Does what we believe matter? Many in the world today aren’t convinced. Truth is culturally located; all human knowledge is inherently subjective; the story you believe is no more legitimate than the story I believe; in fact, any story that claims for itself normative authority is oppressive; etc. Belief is a dangerous thing today, particularly if the story you believe in just so happens to claim to be the true story of the whole world. Many in the church today aren’t convinced either. It’s tempting to soften the edges of our belief, to ignore poor theology, and to get on with the ‘real’ work of justice and mercy (as if true justice and mercy weren’t rooted in prior and more fundamental beliefs about the character of God).
○ ○ ○ ○
WHAT YOU HAVE TO DO :: Copy out the entire passage on whether belief matters, word for word.

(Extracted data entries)
○ ○ ○ ○
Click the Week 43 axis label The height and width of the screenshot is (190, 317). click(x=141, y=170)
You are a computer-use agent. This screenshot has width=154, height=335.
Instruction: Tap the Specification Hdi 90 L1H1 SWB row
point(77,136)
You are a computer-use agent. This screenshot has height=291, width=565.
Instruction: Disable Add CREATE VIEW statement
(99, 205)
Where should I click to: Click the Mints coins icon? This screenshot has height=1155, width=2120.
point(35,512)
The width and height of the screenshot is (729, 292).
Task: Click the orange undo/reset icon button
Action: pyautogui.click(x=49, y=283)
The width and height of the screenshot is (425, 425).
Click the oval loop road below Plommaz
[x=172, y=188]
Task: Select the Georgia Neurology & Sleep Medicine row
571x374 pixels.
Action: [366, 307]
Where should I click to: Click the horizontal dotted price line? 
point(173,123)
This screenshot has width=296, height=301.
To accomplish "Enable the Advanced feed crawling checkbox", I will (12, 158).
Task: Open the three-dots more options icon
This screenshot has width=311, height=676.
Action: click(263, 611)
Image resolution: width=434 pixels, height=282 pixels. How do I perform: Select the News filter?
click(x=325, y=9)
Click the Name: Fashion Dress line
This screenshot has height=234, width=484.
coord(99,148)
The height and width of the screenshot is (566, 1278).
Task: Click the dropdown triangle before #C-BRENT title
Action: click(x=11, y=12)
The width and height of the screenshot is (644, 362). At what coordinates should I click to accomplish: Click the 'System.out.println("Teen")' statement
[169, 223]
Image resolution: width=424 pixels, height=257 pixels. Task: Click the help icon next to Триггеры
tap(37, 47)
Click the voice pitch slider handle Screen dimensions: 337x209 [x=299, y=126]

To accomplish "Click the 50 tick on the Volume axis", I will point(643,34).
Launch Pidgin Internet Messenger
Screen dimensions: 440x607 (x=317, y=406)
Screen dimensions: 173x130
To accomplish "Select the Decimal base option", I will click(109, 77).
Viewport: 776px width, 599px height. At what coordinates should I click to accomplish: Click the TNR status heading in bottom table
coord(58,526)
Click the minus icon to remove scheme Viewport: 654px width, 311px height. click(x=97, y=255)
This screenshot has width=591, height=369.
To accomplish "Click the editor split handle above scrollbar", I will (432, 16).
○ ○ ○ ○
TASK OUTPUT ::
Does what we believe matter? Many in the world today aren’t convinced. Truth is culturally located; all human knowledge is inherently subjective; the story you believe is no more legitimate than the story I believe; in fact, any story that claims for itself normative authority is oppressive; etc. Belief is a dangerous thing today, particularly if the story you believe in just so happens to claim to be the true story of the whole world. Many in the church today aren’t convinced either. It’s tempting to soften the edges of our belief, to ignore poor theology, and to get on with the ‘real’ work of justice and mercy (as if true justice and mercy weren’t rooted in prior and more fundamental beliefs about the character of God).